I make a cut down the front of knee. I expose the worn joint and remove damaged part of knee. I then prepare end of thigh bone (femur) and top of shin bone (tibia) with saw and cutting guides. I then implant artificial joint using bone cement. After making last checks and wash, I close the wound.
WHAT IS THE TREATMENT?
Treatment of early arthritis initially includes:
- Pain killers, anti-inflammatory gel or tablet
- Weight loss
- Walking aid
- Physiotherapy (range of motion, aerobic and strengthening exercises)
- Intra articular steroid injection
WHAT ARE THE RISKS AND COMPLICATIONS?
Knee replacement has become a standard orthopaedic operation with excellent results.

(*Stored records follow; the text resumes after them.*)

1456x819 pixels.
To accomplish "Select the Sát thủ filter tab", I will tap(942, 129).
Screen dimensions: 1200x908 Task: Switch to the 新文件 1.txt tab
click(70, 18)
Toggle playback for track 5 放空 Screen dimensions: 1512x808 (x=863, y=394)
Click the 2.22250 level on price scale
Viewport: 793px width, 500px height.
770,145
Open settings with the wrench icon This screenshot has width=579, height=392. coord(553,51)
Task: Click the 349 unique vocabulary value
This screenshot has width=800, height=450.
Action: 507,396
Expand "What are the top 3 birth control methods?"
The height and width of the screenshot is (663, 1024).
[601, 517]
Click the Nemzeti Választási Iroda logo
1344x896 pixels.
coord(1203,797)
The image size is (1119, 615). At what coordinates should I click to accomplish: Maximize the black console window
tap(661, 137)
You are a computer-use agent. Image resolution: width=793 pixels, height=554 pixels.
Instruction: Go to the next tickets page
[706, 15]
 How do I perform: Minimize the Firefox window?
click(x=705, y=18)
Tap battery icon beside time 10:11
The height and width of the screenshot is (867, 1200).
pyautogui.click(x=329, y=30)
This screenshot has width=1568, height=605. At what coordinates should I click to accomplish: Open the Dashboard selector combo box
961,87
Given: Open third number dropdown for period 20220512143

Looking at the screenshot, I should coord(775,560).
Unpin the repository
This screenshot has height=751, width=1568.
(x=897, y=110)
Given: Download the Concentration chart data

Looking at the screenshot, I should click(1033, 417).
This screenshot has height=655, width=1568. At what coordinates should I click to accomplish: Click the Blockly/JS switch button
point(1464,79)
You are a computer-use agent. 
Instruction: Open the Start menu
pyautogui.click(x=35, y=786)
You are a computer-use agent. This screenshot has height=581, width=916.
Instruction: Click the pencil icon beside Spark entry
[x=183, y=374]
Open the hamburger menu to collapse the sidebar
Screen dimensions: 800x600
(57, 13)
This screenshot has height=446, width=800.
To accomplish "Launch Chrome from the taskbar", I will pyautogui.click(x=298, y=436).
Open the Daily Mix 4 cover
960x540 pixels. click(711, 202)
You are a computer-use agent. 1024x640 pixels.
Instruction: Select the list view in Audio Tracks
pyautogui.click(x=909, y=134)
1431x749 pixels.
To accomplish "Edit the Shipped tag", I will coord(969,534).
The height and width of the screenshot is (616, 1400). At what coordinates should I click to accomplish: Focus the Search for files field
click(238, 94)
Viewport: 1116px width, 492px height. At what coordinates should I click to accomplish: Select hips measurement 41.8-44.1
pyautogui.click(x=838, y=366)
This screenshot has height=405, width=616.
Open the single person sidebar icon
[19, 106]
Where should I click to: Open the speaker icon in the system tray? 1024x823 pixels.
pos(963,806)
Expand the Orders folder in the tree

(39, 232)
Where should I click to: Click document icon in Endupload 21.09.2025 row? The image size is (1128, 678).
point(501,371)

It is extremely good at relieving arthritic pain. It has some risks and complications. However, most of the patients are delighted with the results.
It is important to bear in mind that artificial knee does not feel or function like normal knee. It will feel different. Also results are not as favourable in patients under age of 60. Don’t compare two knees even if you had one replaced earlier!
Possible complications specific to knee replacement include numbness on the side of knee, residual pain in front of kneecap, failure and damage to nerve and vessel. Other complications include a small risk of clot in leg (DVT) or clot breaking loose (PE), pain, swelling, bleeding, revision surgery in case of wear or failure.
WHICH KNEE DO YOU USE?
WHAT IS THE RECOVERY?
You will have big padded dressing after operation and a cryocuff (cold ice compression). You will be given exercises to keep foot, ankle and calf muscles working. You will also be taught knee bending and exercise to strengthen quads (to straighten knee). It is important to try and get knee straight, bend will improve. Walking is possible soon after the operation. A physio will guide you regarding your progress.
You will have would check and removal of clips two weeks after operation. I will review you six weeks after the operation. You can walk as far as you are able to once comfortable.
It may be preferable to use a stick or hiking pole for long distances. Use shower for the first six weeks instead of a bath. You may resume swimming, dancing and light gym work (bike and cross trainer) after 6 weeks. You can return to sedentary office job after 6 to 8 weeks. If you have heavy job, you may return back to work in about three months with some alteration in duties.